Set exercise: Reproduce, unchanged, the lines below from the line containing "y). Image resolution: width=2576 pixels, height=700 pixels." to the line containing "Looking at the image, I should click on (68, 29).", including both of those lines.

Data lines:

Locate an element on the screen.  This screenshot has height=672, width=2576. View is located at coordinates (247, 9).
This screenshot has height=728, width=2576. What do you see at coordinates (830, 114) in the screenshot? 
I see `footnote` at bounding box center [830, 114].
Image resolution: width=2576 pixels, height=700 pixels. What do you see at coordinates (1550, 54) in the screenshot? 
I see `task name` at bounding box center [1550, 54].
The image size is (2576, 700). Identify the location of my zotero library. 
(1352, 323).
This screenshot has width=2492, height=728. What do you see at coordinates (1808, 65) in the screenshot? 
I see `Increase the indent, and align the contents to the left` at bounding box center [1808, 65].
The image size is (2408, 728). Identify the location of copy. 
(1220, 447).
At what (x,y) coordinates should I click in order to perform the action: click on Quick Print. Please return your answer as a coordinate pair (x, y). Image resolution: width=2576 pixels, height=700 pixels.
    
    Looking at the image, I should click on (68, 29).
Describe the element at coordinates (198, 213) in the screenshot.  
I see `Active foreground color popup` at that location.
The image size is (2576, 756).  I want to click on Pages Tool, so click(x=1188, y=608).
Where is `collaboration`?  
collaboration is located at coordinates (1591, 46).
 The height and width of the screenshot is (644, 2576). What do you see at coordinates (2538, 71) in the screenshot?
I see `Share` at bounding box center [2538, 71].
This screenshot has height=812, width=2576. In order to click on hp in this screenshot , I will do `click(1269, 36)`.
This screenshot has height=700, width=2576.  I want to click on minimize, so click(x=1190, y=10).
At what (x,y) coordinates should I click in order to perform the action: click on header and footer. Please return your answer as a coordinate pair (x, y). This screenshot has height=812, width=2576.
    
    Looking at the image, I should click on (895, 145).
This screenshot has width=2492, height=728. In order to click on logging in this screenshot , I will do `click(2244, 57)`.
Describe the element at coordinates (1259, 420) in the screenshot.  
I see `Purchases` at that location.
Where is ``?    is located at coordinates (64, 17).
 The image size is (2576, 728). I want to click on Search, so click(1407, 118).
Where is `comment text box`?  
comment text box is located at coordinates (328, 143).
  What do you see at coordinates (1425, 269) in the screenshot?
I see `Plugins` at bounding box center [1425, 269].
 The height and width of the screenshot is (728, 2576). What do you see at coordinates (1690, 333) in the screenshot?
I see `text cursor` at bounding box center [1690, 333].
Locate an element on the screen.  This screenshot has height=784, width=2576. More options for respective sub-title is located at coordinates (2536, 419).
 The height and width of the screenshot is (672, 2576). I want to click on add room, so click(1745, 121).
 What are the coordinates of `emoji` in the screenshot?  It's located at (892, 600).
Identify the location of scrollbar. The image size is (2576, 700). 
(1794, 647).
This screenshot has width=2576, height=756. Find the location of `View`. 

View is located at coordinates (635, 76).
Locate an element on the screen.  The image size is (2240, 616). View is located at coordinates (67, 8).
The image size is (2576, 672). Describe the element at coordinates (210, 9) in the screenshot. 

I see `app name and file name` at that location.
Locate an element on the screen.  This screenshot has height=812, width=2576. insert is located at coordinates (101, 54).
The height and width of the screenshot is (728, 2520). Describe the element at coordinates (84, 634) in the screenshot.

Solution to the problem:
At what (x,y) coordinates should I click in order to perform the action: click on Quick Print. Please return your answer as a coordinate pair (x, y). Image resolution: width=2576 pixels, height=700 pixels.
    
    Looking at the image, I should click on (68, 29).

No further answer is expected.